I was supposed to work every single day and night this weekend, but due to the tendency of our participants to register late, my employment cancelled both events, leaving me with my first full weekend off in months. So Friday night, Hawk and I went on a date. I hadn't realized how long its been since I got all dolled up to go out with him alone (maybe my birthday?). I pulled out my deep burgundy velvet jacket and coated my eyes in grey shadow, just like the make-up artist at our MOPS group told me to do. He noticed right away. And we took off for Cafe Hollander, a brilliant danish restaurant we used to patronize regularly when we lived on the East Side, and the Social Network at a local theater.
I was giddy. All night. Giddy like a school girl. Now, mind you, I am also 8 months pregnant, and people just love to ask me if I'm having twins. (Isn't that sweet of them?) So let's just say I'm huge out front. There I was, giddy and huge. Poor Hawk. We chatted about baby names, labor and delivery needs, godparents, funny stories, and split a frites cone with some spicy aioli sauce and a big soft pretzel, devoured our savory meals (mine was a Maple Chicken Vinaigrette Salad), and a few cokes. It was an almost 2-hour affair before we drove the 30 min to the theatre (really, it is local!), gorged ourselves on decaf diet Pepsi, buttered popcorn, and Junior Mints.

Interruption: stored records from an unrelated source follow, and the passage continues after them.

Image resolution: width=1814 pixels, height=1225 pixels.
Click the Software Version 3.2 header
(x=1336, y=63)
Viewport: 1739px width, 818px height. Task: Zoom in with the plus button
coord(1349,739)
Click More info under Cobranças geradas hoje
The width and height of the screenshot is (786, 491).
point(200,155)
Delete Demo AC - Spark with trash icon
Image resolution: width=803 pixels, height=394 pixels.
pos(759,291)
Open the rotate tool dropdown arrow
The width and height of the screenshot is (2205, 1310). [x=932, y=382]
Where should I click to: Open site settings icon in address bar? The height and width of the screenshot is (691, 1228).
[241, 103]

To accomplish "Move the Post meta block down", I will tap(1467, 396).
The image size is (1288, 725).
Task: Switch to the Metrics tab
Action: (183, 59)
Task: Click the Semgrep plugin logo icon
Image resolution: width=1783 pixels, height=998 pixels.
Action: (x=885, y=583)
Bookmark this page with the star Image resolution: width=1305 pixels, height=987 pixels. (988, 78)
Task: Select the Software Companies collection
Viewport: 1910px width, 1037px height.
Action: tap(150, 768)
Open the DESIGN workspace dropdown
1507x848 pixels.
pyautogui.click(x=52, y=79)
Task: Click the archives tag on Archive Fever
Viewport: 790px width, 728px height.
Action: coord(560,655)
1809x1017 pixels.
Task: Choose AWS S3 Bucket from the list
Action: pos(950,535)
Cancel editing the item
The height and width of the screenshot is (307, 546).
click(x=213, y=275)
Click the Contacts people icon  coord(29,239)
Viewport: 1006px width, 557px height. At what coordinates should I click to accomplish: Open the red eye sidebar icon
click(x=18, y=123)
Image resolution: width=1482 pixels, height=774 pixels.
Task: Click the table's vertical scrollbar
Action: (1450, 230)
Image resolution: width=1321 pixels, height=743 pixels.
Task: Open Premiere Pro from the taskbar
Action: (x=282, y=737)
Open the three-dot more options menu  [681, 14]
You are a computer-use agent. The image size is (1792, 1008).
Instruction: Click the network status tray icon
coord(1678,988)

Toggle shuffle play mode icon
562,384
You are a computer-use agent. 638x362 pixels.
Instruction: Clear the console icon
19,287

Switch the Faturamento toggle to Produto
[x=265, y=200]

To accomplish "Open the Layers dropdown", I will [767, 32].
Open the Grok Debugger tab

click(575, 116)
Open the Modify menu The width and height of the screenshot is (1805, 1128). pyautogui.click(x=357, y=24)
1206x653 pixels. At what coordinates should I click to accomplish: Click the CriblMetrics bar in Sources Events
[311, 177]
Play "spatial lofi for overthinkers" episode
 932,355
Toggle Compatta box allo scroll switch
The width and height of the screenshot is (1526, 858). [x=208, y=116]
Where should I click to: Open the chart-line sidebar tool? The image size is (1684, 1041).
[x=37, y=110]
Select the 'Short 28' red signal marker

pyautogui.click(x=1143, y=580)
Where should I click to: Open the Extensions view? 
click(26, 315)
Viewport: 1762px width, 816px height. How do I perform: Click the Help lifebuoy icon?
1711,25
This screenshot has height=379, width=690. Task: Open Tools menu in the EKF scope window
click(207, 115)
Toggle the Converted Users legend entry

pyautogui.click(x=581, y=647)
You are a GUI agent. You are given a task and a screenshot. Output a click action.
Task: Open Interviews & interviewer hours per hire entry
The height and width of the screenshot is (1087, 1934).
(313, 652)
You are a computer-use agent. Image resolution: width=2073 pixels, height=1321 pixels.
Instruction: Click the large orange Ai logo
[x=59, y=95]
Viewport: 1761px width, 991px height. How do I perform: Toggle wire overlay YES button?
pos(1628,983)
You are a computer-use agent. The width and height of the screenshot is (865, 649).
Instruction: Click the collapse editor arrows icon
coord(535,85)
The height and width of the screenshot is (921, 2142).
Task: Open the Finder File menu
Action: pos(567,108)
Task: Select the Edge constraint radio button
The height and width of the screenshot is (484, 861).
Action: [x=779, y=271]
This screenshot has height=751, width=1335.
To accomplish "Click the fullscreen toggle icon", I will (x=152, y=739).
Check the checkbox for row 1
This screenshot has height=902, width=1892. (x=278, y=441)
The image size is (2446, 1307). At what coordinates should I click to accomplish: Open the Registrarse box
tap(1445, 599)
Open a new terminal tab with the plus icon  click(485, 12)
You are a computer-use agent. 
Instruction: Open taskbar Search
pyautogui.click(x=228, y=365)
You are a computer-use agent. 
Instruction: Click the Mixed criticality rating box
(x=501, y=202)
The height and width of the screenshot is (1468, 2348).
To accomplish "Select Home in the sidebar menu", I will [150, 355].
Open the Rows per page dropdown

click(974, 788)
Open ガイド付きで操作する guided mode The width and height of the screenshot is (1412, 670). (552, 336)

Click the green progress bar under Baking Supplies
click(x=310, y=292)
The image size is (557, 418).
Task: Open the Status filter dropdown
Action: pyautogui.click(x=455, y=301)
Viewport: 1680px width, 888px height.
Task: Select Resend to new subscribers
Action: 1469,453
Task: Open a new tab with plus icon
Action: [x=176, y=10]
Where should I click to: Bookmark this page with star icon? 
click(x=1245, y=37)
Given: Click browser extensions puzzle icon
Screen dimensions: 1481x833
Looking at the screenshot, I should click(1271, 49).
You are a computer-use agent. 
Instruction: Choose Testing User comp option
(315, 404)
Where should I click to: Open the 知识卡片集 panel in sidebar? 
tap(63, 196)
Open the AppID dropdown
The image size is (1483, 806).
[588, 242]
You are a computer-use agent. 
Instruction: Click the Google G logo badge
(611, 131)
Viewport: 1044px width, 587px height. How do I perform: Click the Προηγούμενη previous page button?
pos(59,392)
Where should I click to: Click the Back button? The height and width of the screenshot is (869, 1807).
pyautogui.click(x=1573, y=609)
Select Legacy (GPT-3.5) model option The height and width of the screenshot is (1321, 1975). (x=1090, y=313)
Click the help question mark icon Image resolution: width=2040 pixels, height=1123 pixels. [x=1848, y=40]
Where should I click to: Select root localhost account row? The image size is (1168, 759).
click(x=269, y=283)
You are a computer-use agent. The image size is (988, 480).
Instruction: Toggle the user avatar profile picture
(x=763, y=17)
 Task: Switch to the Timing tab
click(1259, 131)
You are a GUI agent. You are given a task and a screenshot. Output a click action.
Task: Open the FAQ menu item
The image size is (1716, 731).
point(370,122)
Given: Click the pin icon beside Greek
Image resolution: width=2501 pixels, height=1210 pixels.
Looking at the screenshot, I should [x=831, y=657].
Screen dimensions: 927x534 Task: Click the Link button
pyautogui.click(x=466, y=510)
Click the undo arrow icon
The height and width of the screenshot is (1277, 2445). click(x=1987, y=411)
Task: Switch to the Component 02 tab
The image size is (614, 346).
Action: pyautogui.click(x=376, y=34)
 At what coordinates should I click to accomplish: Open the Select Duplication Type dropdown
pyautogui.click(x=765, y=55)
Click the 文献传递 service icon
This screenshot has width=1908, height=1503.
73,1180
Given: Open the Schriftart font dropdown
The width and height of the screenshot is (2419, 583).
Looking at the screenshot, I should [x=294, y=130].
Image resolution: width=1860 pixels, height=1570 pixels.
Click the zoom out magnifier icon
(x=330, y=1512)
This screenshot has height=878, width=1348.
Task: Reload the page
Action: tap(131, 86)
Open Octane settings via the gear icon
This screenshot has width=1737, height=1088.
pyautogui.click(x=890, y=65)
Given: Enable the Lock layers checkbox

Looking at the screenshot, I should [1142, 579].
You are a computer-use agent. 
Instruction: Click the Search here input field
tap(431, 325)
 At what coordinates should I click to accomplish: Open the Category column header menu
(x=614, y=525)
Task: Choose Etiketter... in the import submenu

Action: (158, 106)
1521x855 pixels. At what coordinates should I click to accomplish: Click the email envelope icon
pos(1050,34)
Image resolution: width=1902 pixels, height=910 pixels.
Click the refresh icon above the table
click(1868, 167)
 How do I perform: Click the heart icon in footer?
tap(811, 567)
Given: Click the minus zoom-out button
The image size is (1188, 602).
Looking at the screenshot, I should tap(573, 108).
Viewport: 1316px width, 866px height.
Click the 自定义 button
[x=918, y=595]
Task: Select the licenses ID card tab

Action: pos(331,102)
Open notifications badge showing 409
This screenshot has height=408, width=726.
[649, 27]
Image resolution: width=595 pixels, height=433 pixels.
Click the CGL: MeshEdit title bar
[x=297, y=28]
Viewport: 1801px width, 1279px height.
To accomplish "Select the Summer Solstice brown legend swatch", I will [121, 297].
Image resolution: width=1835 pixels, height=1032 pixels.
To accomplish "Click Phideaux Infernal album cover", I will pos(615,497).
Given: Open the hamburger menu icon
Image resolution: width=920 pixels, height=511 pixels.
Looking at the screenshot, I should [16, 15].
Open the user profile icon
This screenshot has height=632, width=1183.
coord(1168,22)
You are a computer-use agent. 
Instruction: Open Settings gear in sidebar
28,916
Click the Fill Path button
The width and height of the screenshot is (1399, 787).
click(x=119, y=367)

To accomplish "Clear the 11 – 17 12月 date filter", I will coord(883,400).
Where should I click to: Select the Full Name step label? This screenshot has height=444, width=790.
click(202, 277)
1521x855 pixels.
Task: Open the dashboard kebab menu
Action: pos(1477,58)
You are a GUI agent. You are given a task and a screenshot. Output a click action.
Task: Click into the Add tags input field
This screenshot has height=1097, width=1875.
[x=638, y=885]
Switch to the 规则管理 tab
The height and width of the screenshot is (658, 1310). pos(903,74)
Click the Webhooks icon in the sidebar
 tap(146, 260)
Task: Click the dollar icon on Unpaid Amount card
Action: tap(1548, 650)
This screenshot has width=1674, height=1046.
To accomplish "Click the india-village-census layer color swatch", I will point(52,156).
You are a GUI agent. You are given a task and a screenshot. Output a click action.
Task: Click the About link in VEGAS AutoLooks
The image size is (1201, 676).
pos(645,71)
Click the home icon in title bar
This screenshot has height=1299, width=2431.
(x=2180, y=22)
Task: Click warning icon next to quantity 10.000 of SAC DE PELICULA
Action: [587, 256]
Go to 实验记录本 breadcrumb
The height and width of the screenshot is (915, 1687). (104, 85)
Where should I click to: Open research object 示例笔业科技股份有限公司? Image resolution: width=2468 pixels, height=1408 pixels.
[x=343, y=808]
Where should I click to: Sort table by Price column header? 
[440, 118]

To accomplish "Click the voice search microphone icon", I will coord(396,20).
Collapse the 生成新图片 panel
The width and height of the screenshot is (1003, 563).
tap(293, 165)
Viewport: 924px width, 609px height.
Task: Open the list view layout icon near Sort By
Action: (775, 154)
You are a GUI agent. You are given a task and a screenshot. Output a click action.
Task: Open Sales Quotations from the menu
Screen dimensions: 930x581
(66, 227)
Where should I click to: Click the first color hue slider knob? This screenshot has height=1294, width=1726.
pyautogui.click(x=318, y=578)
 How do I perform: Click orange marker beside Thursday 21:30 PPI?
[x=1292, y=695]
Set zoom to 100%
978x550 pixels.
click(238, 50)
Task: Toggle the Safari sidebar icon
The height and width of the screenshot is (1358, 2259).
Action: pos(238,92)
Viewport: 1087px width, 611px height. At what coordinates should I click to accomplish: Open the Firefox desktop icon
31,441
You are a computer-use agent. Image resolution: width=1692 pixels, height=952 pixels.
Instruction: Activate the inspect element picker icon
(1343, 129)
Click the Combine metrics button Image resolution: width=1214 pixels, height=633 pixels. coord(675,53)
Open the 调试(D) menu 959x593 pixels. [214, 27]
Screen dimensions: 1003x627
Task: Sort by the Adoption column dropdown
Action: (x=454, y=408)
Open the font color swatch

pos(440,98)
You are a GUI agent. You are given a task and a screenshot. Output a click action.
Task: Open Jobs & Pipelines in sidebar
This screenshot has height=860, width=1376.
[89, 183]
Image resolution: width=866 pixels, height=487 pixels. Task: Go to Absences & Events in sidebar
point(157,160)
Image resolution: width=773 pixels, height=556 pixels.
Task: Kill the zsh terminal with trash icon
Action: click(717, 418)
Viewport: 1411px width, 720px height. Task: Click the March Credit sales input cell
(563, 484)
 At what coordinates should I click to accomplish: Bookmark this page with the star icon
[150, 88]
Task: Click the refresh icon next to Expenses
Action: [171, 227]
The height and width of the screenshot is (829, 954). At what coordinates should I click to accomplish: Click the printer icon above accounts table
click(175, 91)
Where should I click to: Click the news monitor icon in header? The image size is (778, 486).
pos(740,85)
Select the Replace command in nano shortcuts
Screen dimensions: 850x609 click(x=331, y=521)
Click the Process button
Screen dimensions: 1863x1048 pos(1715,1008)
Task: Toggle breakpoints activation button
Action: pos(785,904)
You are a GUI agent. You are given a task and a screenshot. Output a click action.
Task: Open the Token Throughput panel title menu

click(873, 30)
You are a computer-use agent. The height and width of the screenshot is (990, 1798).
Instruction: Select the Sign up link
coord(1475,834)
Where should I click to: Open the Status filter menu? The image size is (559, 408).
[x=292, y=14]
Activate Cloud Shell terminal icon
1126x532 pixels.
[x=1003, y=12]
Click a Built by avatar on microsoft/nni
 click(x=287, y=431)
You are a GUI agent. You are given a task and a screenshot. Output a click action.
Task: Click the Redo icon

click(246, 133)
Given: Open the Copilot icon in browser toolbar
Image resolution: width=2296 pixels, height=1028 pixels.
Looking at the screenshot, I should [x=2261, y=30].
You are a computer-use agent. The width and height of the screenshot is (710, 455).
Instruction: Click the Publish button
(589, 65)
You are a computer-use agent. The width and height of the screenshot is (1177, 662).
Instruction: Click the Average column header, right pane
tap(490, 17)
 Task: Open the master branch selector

We spent the weekend preparing for the Little One and winterizing the house. Hawk cleaned gutters and windows while I secured the ladder base and read about labor relaxation techniques. We unpacked and washed the last of the baby's things. Went shopping for anything we needed for our hospital bags. I readied the first parts of the baby book, made a little baby artwork, and we picked a few artsy items from etsy.
Later, I spent some time on a new blog I found, todaysletters, in which this great couple writes each other a love letter every day. I love the idea--very simple and less mushy. So I suggested to Hawk that we do something similar every Sunday. He agreed.
Here is my letter from yesterday:
Dear Hawk,
Thank you for completing house projects with your shirt off. Added bonus: I now have curtains and a soothing-safely-shaking-baby- thing thanks to you. Please play mando every night. It's my favorite sound in the house.
Love,
devote:
We've heard so much about how having a baby will take our attention away from each other. We are sure this is true, so we've made our devotion and desire for each other central in our nightly prayers, part of our weekly conversations, and the motivating principle behind every apology. I couldn't believe how good it was to go on a date! I confess, I thought "date nights" were overrated and unnecessary, but even the act of preparing myself physically for our date was a sacramental action. An offering out of deep love. We are hoping that our efforts before Ace arrives will pay off when Ace is here. We've decided:
- that Wednesday nights after Ace arrives, we're going to make dinner together
- that Sunday's we're going to write these little letters to each other
- that once weekly, we're taking a 20-minute walk together, just because
- that we already know some of our temptations and tendencies that would lead us to put each other second in our family, rather than first
- that we can do something good with this knowledge
- that Hawk will pray for and practice patience, and I will pray for and practice being slow to anger
Happy Monday.
icj,
~j
Wow wow wow! I admire what you 2 are doing. It will make a big difference! At 20 yrs together, and 11 with kids, I can vouch that the marriage relationship can easily get put on the back burner.